Since the T-shirts would be made from cotton, Shakya decided to form a new brand: Juju Wears. In printed tees, he re-discovered his long-lost love for art.
Shakya’s love for art is inseparable from his deep affection for his roots. “I was born and raised in a bahal [traditional Newar courtyard]. My roots went deep into Newar culture, so it made sense to give the brand a Newari name.” Nepal’s king had recently been overthrown. Shakya chose the Newari word for king: juju. “Besides the allusion to the monarch, the word was also catchy, which made business sense.”
Juju is known for its unique prints, most of which reflect Nepal’s culture and history. Shakya had always liked clothes that were more than clothes, something that appealed to his inner-self and resonated with his identity.
The feeling was noble, but what was he to put on tees. “The answer was simple: our culture, our history, all things Nepali. I saw – still see – people wearing clothes that carry images of Thailand, China, India, Singapore. They have nothing to do with our country, our society. Why not use something from our incredibly rich culture?”
Juju’s first print was of Prithvi Narayan Shah. Shakya never thought of the print as a political message. To him, it was an ode to the person who created Nepal as we know it today: a unified, sovereign country. “Our slogan always is: Jai Nepal! Every Nepali, whether a Newar, Brahmin or Tharu, should think about Nepal’s welfare. Nepalis need to love Nepal.”
Shakya and his team draw inspiration from around the world, from the present and the past. Witty, cheeky, uplifting or piercing juxtaposition of Western ideals in the Nepali context has been a hallmark of Juju’s T-shirts.

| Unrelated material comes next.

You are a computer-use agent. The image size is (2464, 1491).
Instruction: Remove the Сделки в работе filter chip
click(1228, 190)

Shakya decided to put Abraham Lincoln on a tee when after years of bickering Nepal’s political parties failed to draft a new constitution. The result was President Lincoln wearing a dhaka topi, with his immortal words “…of the people, by the people, for the people” beside it.
“Each and every Nepali citizen’s rights needs to be respected equally. I felt that the new constitution needed to be based on the notion of equality championed by Lincoln.” A former minister saw the Lincoln tee and remarked that Shakya had made something deeper than a piece of clothing.

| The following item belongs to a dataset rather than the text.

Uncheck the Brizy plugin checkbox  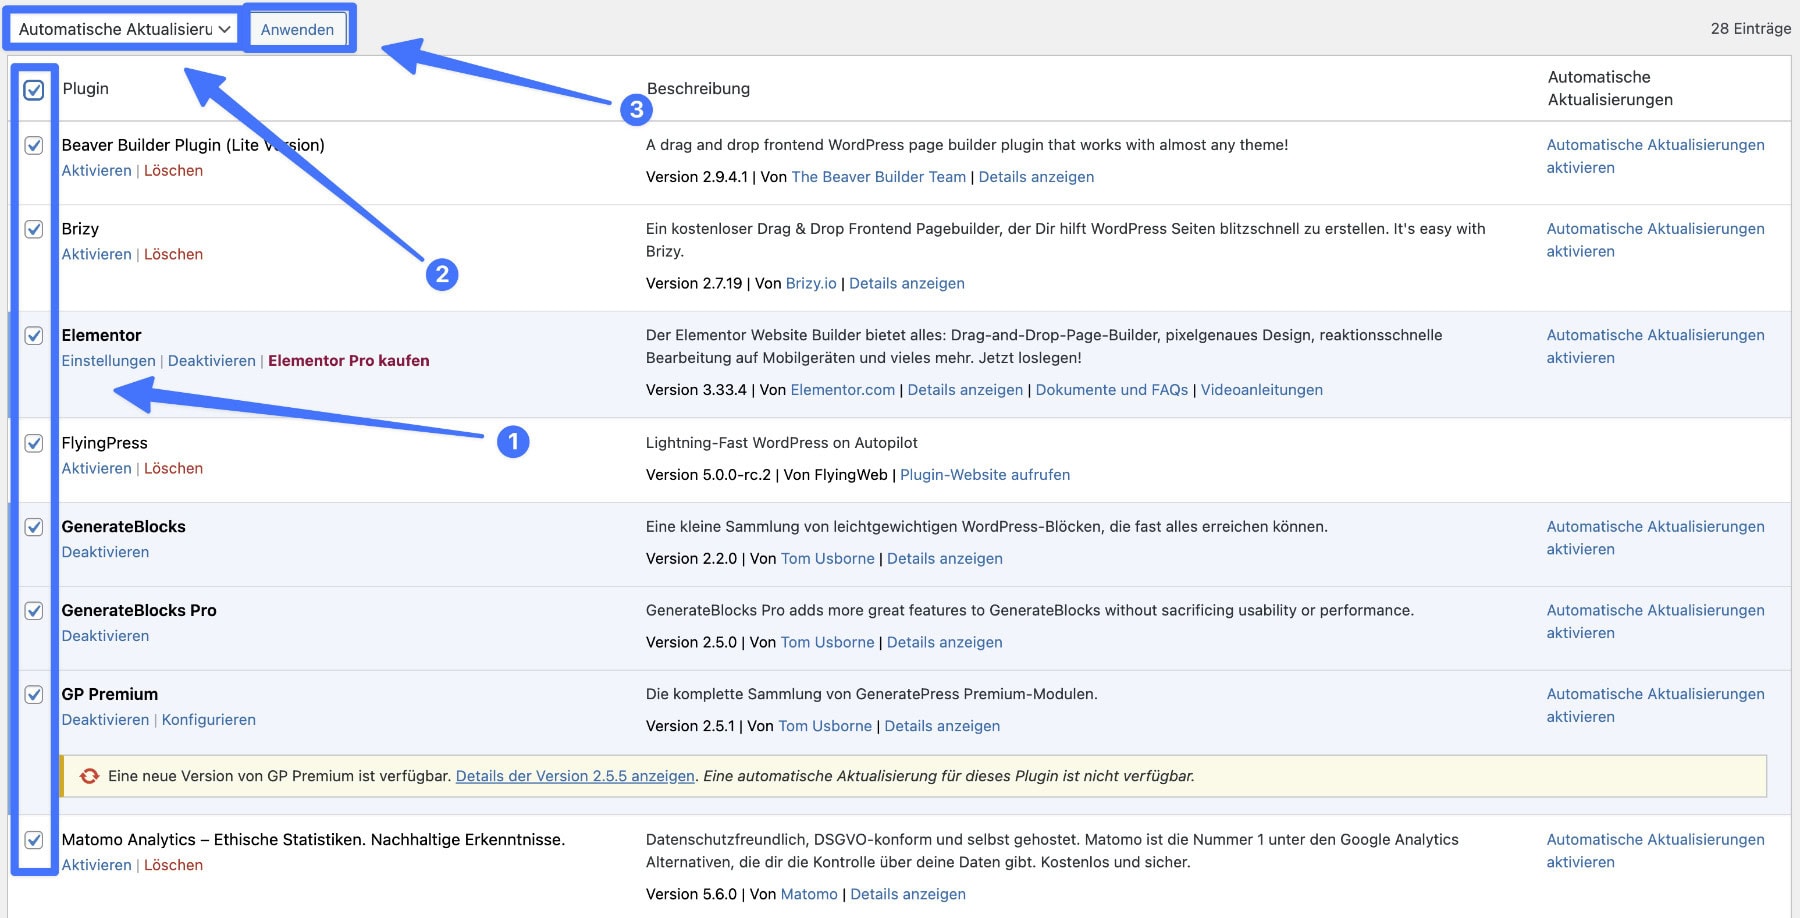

A stickler for artistic genuineness, Shakya still uses screen printing, an archaic way of printing that uses a separate frame for each individual colour. Most T-shirt makers use the more advanced digital printing. “We could buy digital printers, but I am in no hurry. The reason for that is digital printers are very expensive. And we want art on our T-shirts—raw art. Digital printers give you something that is perfect. It’s technology triumphing over art. Then there is no difference between our tees and ones from Thailand. I don’t want that. Moreover, two people can easily operate a digital printer. Imagine how many workers we will have to layoff if use digital printers.”
Nepalis and non-Nepalis alike would fall for the artistic renditions of Nepali culture that are Juju’s prints. But Shakya is not interested in creating clothes that only sell well. He once made a print of Dor Bahadur Bista, the grand old man of Nepali anthropology who has been missing since 1995. Shakya knew it wouldn’t sell.
“I made the T-shirt simply out of admiration for him. His book Fatalism and Development touched me deeply. Like him, I feel it is the fatalistic attitude of Nepalis that has prevented the country from developing. Not many people know him, but I think every young Nepali should read Fatalism and Development. I put him on a T-shirt so that, if not anything else, people would at least Google him, and see his book. I might be crazy for thinking like that. I know it was a mistake, business wise. But I got immense satisfaction from it.”
That is Juju’s philosophy in a nutshell: make clothes that touch some place deeper than the wearer’s skin.